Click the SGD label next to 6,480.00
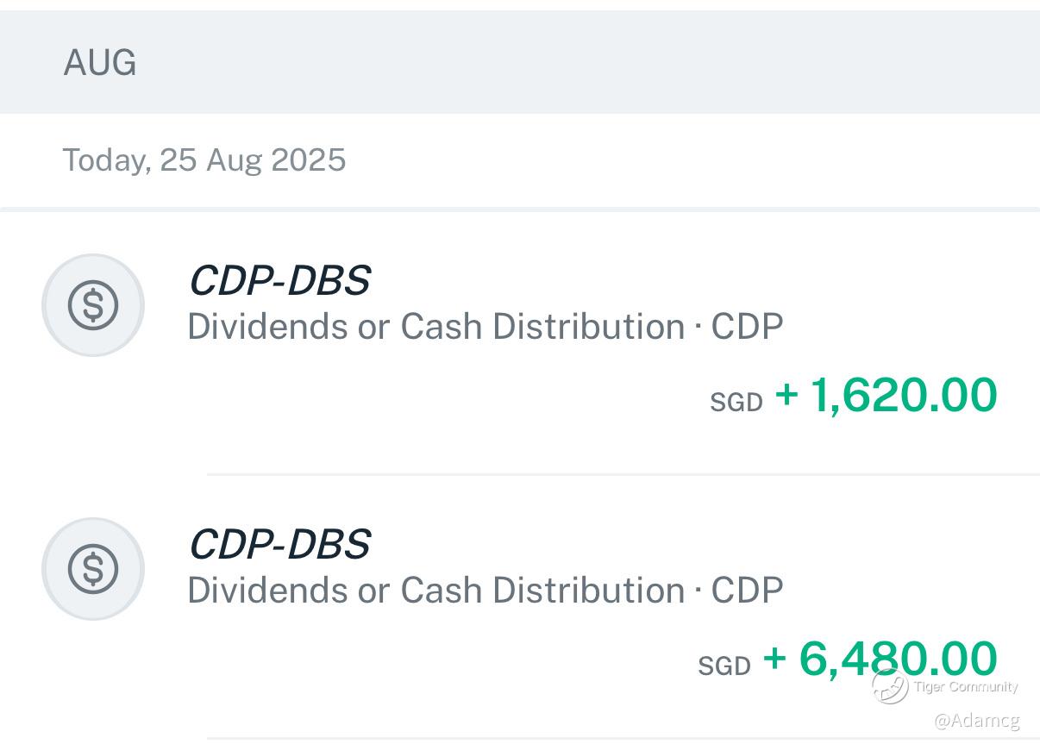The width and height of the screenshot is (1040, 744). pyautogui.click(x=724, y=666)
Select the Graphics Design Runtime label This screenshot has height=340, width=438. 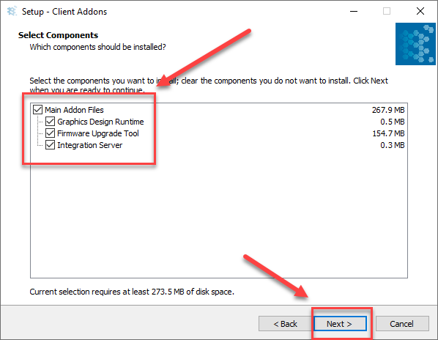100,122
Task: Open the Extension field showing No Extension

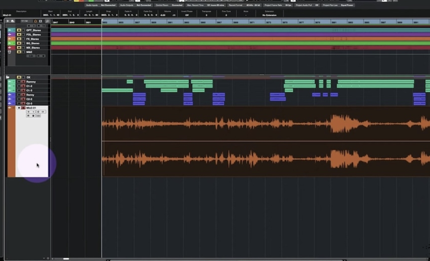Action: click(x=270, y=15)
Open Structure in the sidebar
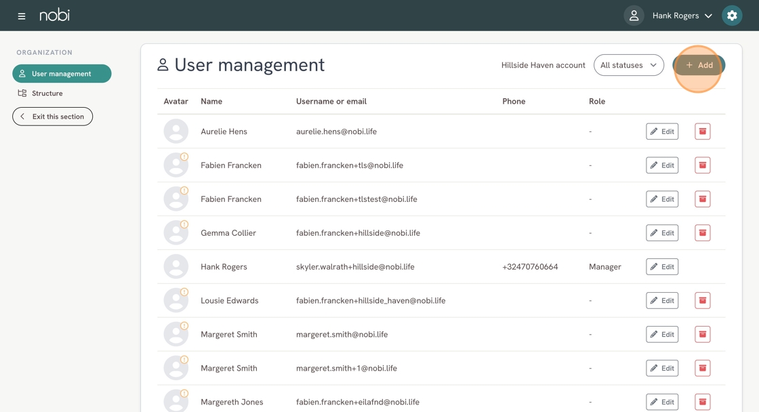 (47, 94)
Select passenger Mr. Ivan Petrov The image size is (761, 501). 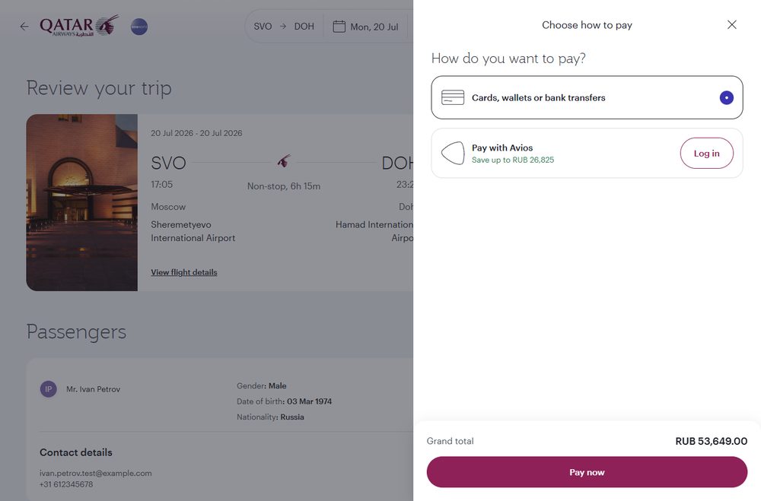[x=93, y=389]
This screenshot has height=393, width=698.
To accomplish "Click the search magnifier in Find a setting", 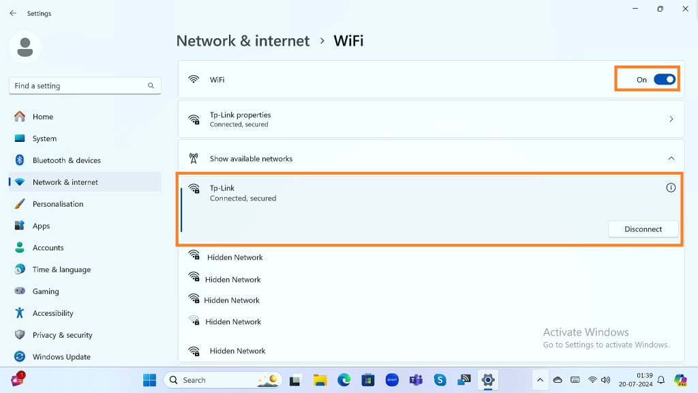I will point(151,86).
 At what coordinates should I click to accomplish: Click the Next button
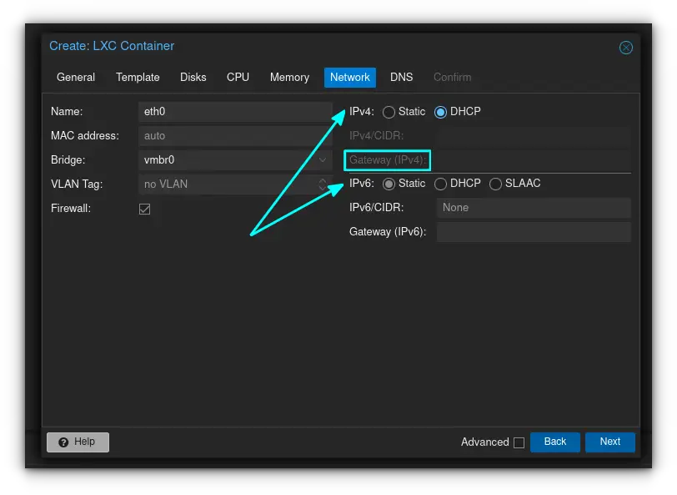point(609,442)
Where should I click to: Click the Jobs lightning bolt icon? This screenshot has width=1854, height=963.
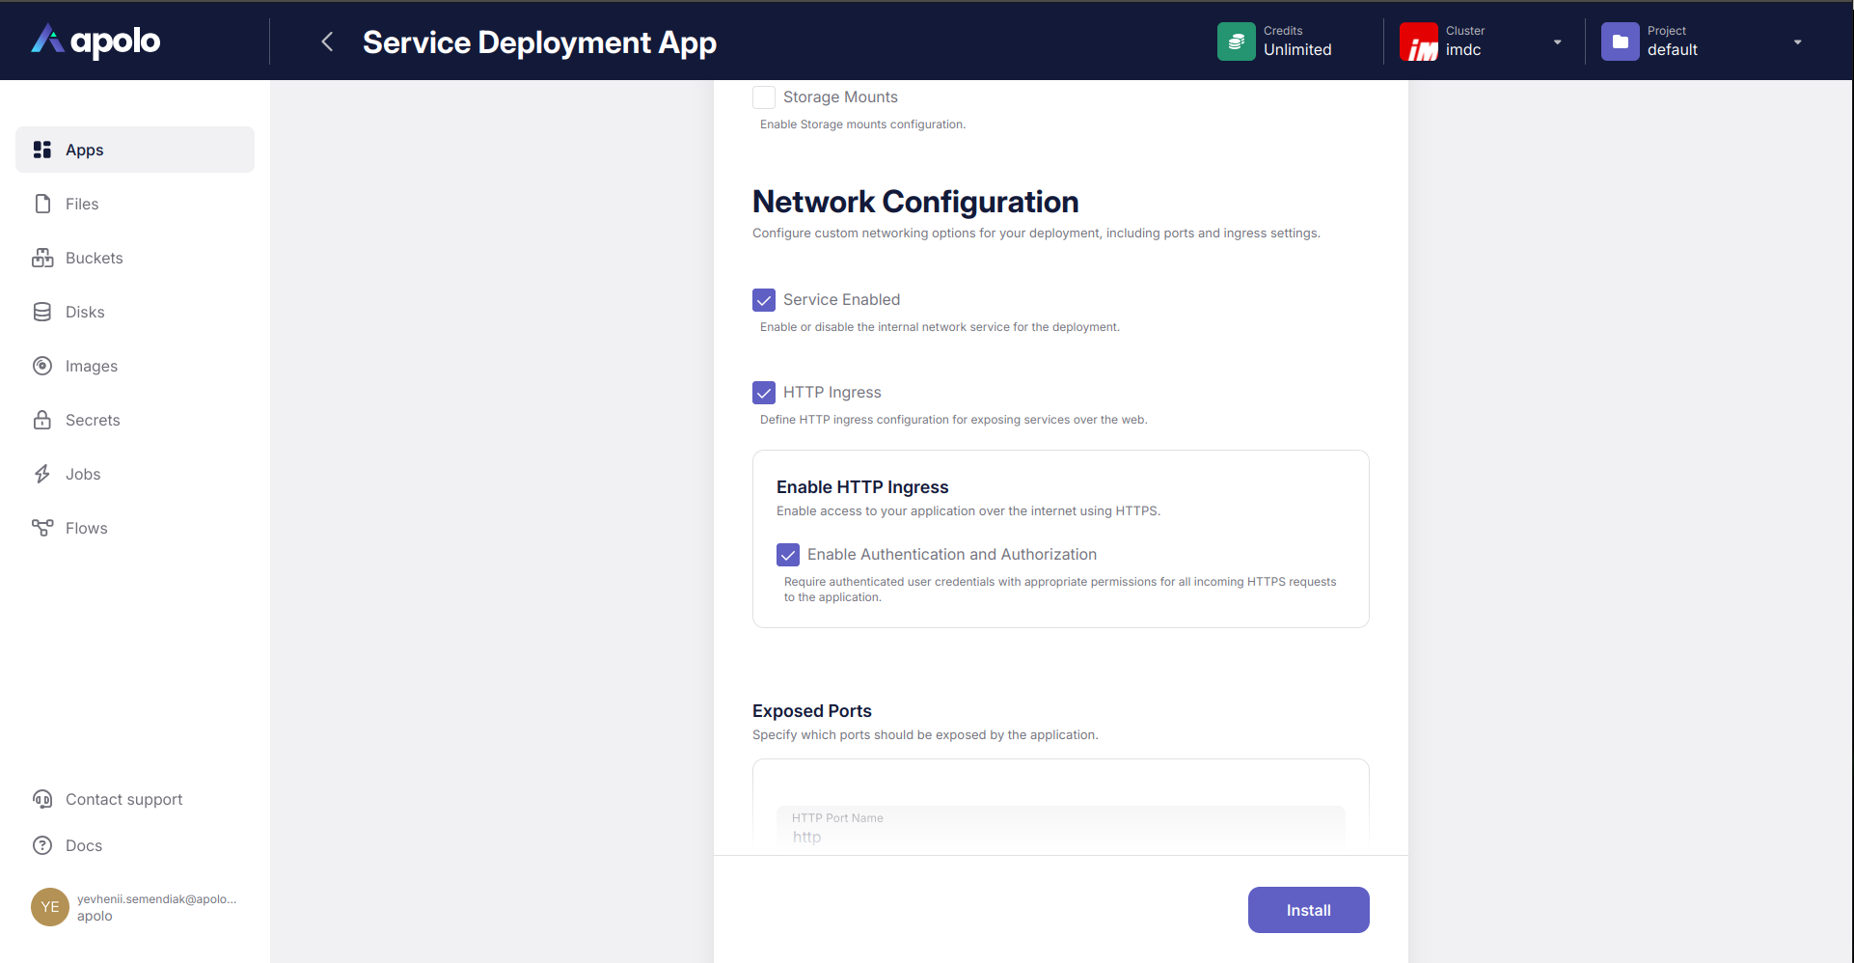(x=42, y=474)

> _TASK DESCRIPTION_
From the line that holds "At what coordinates" down to the last line of the material above, every line is to be copied exactly, both ends included; pictures are to be omitted.

> _YOUR RESPONSE_
 At what coordinates should I click to accomplish: Click the Next button
point(609,442)
Where should I click to: Click the Jobs lightning bolt icon? This screenshot has width=1854, height=963.
(x=42, y=474)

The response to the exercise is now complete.